D.C. Mayor Marion Barry issued another stern warning yesterday about the city's deteriorating finances, saying his successor may be saddled with a deficit approaching $50 million, the government's most serious debt in more than a decade.

Barry told reporters during a break in his trial on perjury and drug charges that he is preparing to cut his administration's budget by about $45 million, a cost-saving measure that will erase only about half of the government's currently projected $90 million deficit.

Barry, whose repeated calls for higher taxes this year have been rebuffed by the D.C. Council, said his inability to raise revenue could have a devastating impact this summer and next year, when a new mayor succeeds him.

"Whoever's mayor next time is going to have a hell of a time trying to make this city work," Barry said. "We may even run out of money this year, quite frankly."

As if to dramatize his point, Barry disclosed that one of his first budget cuts will be to shave a week off a seven-week summer youth employment program, a longtime pet project of the mayor's that he highlighted yesterday during a lunchtime news conference near the U.S. District Court building, where he is standing trial.

Although Barry said during the news conference that he was merely considering the one-week cut to save money, he indicated immediately afterward that he had already made such a decision.

"We've just done something I don't want to do: Cut a week off our summer job program," Barry said. "I don't want to do that, but there's no money."
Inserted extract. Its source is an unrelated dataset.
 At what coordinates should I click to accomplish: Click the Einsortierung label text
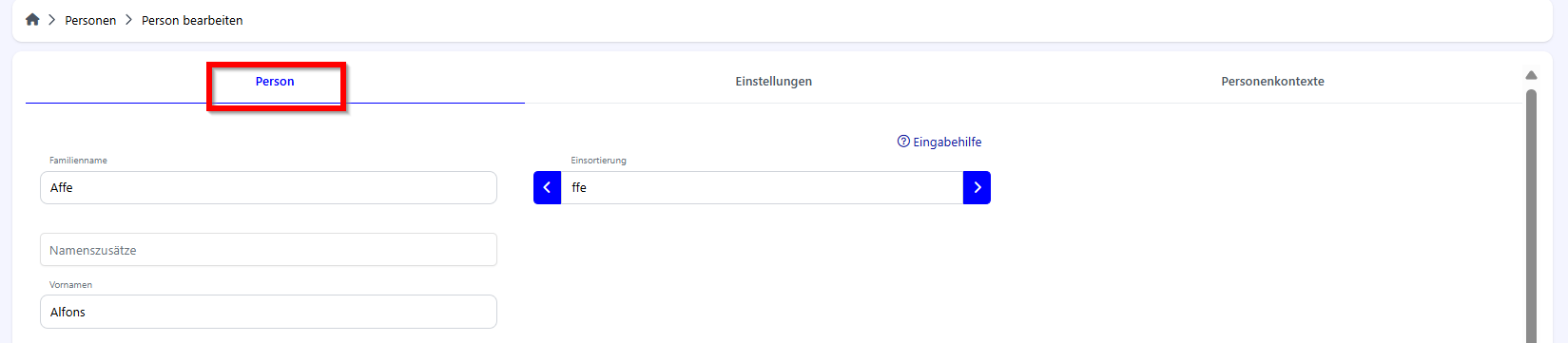[x=598, y=161]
The summer employment program, which is financed by $6.1 million in federal funds and $5 million in city money, will provide 16,621 young people with mostly minimum-wage jobs. More than 2,000 other jobs created by the program went begging, in part because of the shrinking size of the District's teenage population, officials said.

Barry also blamed a poor "work ethic" among some young people for the excess of jobs, saying many are dazzled by fancy clothes and jewelry and want only to "start at the top" of the career ladder. The mayor also said the city's drug "epidemic" kept some teenagers away from the program.
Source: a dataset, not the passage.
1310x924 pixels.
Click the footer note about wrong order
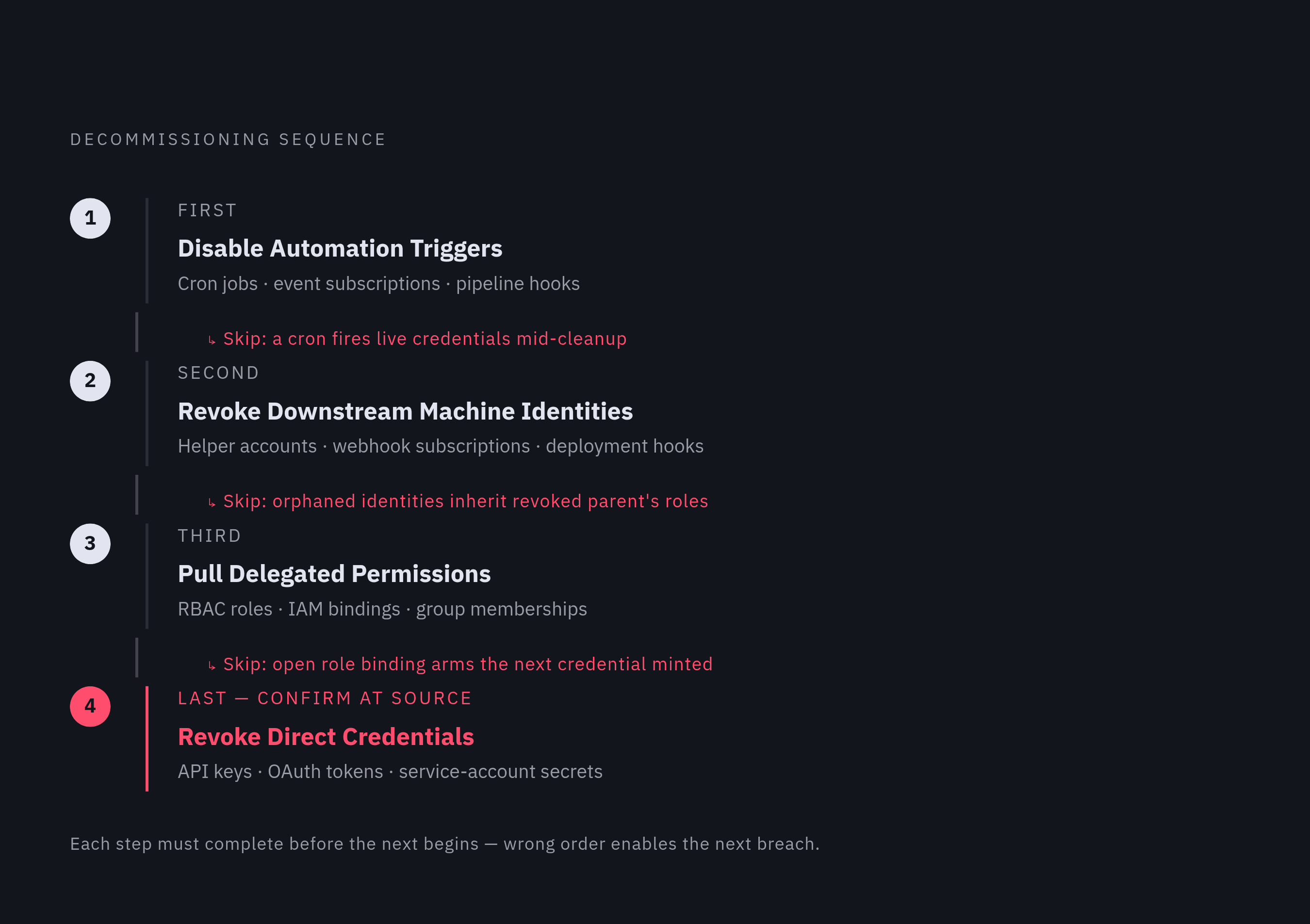(x=444, y=844)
"A lot of our young people don't see a way out of where they are," Barry said.

Speaking later about budget issues, Barry said overspending by the Department of Human Services, the city's largest agency, will constitute the greatest part of the estimated $50 million deficit.

"The $45 million that DHS is going to have to spend this year can't be made up," Barry said, leaving the city "with easily a $45 million to $50 million deficit -- the first time this has happened with this magnitude since I've been mayor."

Barry, who won high marks early in his administration for bringing order to the city's finances, has in recent weeks sounded several warnings about what he describes as the city government's worsening fiscal health.

For instance, the mayor said yesterday there is a chance that a month from now city employees will not be paid because the government may have run out of cash by then.

"What I'm afraid of is sometime -- latter part of August, early part of September -- the city literally runs out of money, cannot meet its payroll . . . . All this is like putting off for another day the inevitable."